Siempre hay que desconfiar de la incontinencia política. El incontinente político pertenece a la especie de los sicarios sin filtro, esos asesinos pródigos en generar problemas porque no meditan el calado de sus actos y palabras. La demagogia es un vicio peligroso porque se expande por todo el Estado. Ciertamente, es un vicio efectivo en el corto plazo, pero en el mediano y largo, los demagogos beben y hacen beber a los que sonríen con ellos la amarga cicuta de la decepción.

Nuestra historia está plagada de demagogos de antología, demagogos de exportación. Los ha habido de todas las raleas. Los unos, autoritarios. Los otros, populistas. Algunos de izquierda, otros de derecha. Todos peligrosos para la República. La demagogia efectista tiene un límite: carece de inteligencia y sentido de Estado. Un estadista evita la demagogia. Las mujeres y hombres que han construido países fuertes siempre han tenido un proyecto nacional reñido con el populismo. No nos engañemos. Hay una diferencia esencial entre lo popular y lo populista.

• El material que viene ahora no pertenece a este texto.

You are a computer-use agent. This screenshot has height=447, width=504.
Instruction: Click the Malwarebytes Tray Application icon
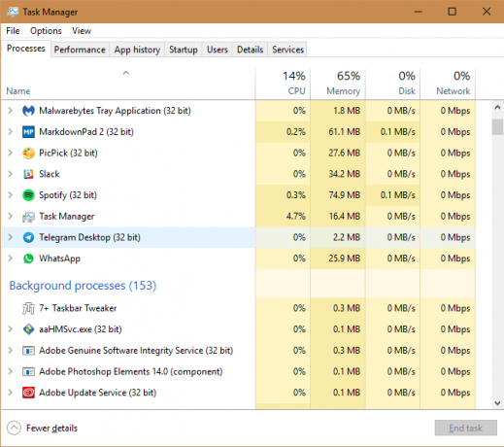click(x=28, y=111)
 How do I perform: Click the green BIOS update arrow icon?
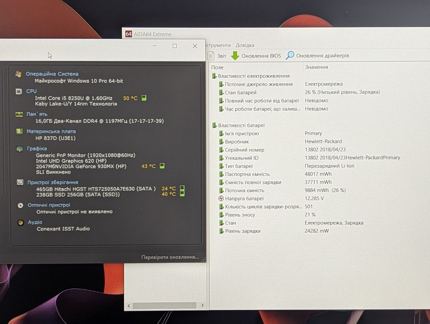click(x=235, y=56)
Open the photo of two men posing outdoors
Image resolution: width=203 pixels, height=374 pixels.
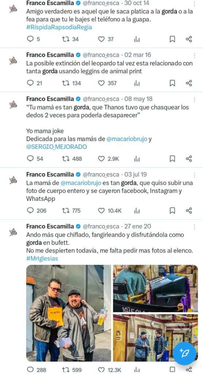click(69, 313)
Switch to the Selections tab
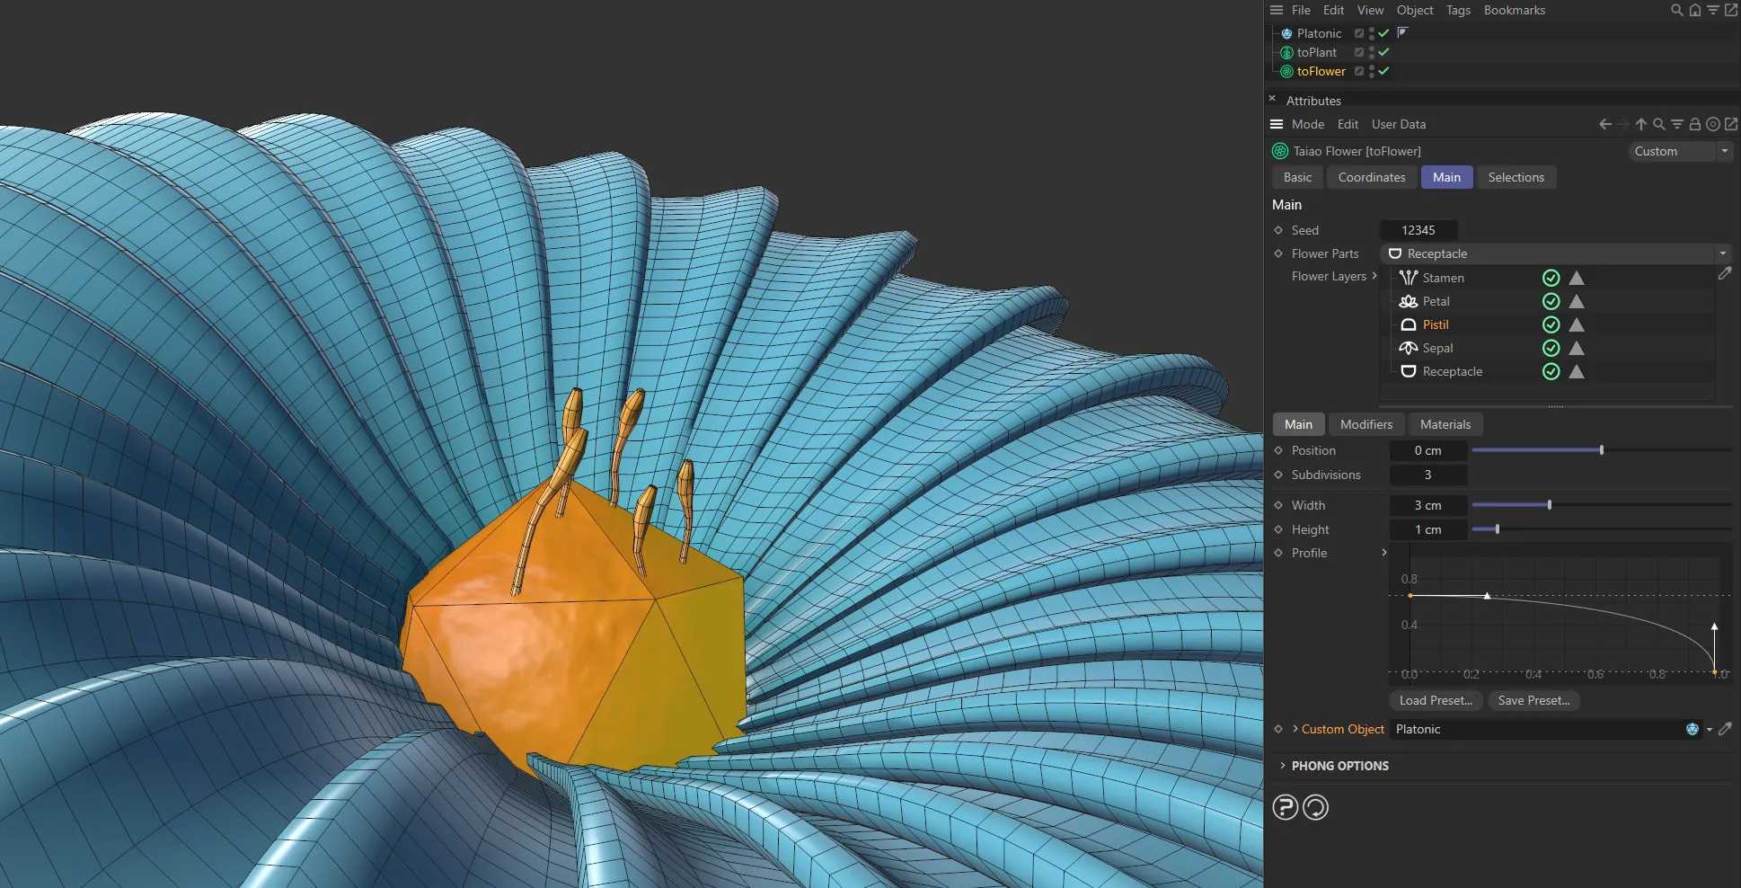The image size is (1741, 888). coord(1516,177)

Por eso, si el demagogo encarna lo peor de un país (el machismo, la prepotencia sin el contrapeso de la auctoritas, el poder sin frenos morales), la demagogia, que deslumbra en un inicio, pronto muestra su entraña macabra y su ánimo vulgarizador. El estadista eleva o intenta elevar el nivel de la política hasta la seriedad. El demagogo aplana, cosifica, degrada y sonríe.

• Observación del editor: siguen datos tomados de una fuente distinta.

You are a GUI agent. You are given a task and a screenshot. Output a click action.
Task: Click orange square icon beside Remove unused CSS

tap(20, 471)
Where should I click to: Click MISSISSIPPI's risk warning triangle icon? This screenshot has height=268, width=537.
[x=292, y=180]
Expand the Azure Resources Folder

Querida Presidenta Nadine: ¿de verdad vas a unir tu destino a un pelele misógino? ¿Tan grandes son los flancos que vas a dejar a tus enemigos el 2016? Los hombres que no respetan a las mujeres, no respetan nada. Y no van a cambiar. El poder los empeora, profundiza sus vicios, maximiza sus taras. El ministro, tu ministro, tarde o temprano, te va a traicionar. Este es peor que la Trivelli: es ineficaz y tiene metralleta.